= Levantine Arabic phonology =

Phonology of Levantine Arabic

This article is about the phonology of Levantine Arabic also known as Shāmi Arabic, and its sub-dialects.

== Phonology ==

Consonant phonemes of Urban Levantine Arabic (Beirut, Damascus, Jerusalem)
|  |  | Labial | Denti-alveolar |  | Palatal | Velar | Pharyngeal | Glottal |
| plain | emphatic |
| Nasal |  | m – م | n – ن |  |  |  |  |  |
| Occlusive | voiceless |  | t – ت | tˤ – ط |  | k – ك |  | ʔ – ء ق |
| voiced | b – ب | d – د | dˤ – ض |  |  |  |  |
| Fricative | voiceless | f – ف | s – س ث | sˤ – ص | ʃ – ش | x – خ | ħ – ح | h – ه |
| voiced |  | z – ز ذ | zˤ – ظ | ʒ – ج | ɣ – غ | ʕ – ع |  |
| Trill / Tap |  |  | r – ر |  |  |  |  |  |
| Approximant |  |  | l – ل | (ɫ) | j – ي | w – و |  |  |

Consonant phonemes of Levantine Arabic (Amman)
|  |  | Labial | Dental | Denti-alveolar |  | Palatal | Velar | Pharyngeal | Glottal |
| plain | emphatic |
| Nasal |  | m – م |  | n – ن |  |  |  |  |  |
| Occlusive | voiceless |  |  | t – ت | tˤ – ط |  | k – ك |  | ʔ – ء |
| voiced | b – ب |  | d – د | dˤ – ض | d͡ʒ – ج | g – ق |  |  |
| Fricative | voiceless | f – ف | (θ – ث) | s – س | sˤ – ص | ʃ – ش | x – خ | ħ – ح | h – ه |
| voiced |  | (ð – ذ) | z – ز | (ðˤ – ض ظ) |  | ɣ – غ | ʕ – ع |  |
| Trill / Tap |  |  |  | r – ر |  |  |  |  |  |
| Approximant |  |  |  | l – ل | (ɫ) | j – ي | w – و |  |  |

Notes: the usage of the dentals //θ//, //ð//, //ðˤ// and //ʔ// (instead of //g//) for ق in Jordanian Arabic depends on the speaker.

=== Consonants ===

The table below shows the correspondence between Modern Standard Arabic (MSA) phonemes, and their counterpart realization in Levantine Arabic.
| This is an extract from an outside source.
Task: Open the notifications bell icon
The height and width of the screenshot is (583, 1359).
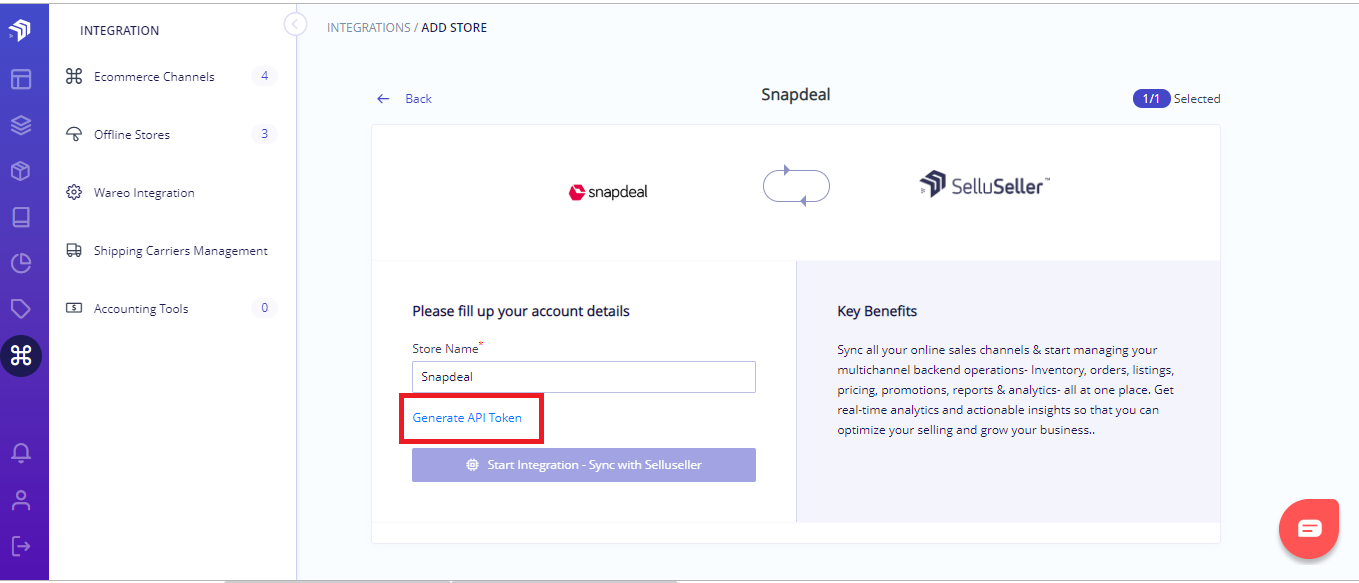Action: 21,453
The Urban speech is taken as reference, the variations are given relative to it.

| MSA phoneme | Common realisation | Variants |
|---|---|---|
| /b/ | [b] |  |
| /t/ | [t] |  |
| /θ/ | [t] | [s] in some roots, [θ] in rural and outer Southern Levantine |
| /d͡ʒ/ | [ʒ] | [d͡ʒ] in Northeastern Levantine and rural Palestinian |
| /ħ/ | [ħ] |  |
| /d/ | [d] |  |
| /ð/ | [d] | [z] in some roots, [ð] in rural Southern Levantine |
| /r/ | [r] |  |
| /z/ | [z] |  |
| /s/ | [s] |  |
| /ʃ/ | [ʃ] |  |
| /sˤ/ | [sˤ] |  |
| /dˤ/ | [dˤ] |  |
| /tˤ/ | [tˤ] |  |
| /ðˤ/ | [zˤ] | [dˤ] in some words, [ðˤ] in rural Southern Levantine |
| /ʕ/ | [ʕ] |  |
| /ɣ/ | [ɣ] |  |
| /f/ | [f] |  |
| /q/ | [ʔ] | [q] in the Druze, rural Lebanese, coastal Syria and Idlib, [k] in rural Palestinian (only in presence of front vowels in southern and central Palestinian areas), [ɡ] in rural Hebron and Gaza Strip and outer Southern Levantine |
| /k/ | [k] | [tʃ] in rural Palestinian (except southern and central Palestinian areas and only in presence of front vowels in south Palestinian areas) |
| /l/ | [l] |  |
| /m/ | [m] |  |
| /n/ | [n] |  |
| /h/ | [h] |  |
| /w/ | [w] |  |
| /j/ | [j] |  |

NB. Hamza has a special treatment: at the end of a closed syllable, it vanishes and lengthens the preceding vowel, e.g. //raʔs// > /[raːs]/ (see compensatory lengthening). If followed by //i//, it is realized as /[j]/, //naːʔim// > /[naːjem]/. These evolutions plead for a Hijazi origin of Levantine Arabic. Word initially, hamza is often realized as /[h]/ in Southern Levantine.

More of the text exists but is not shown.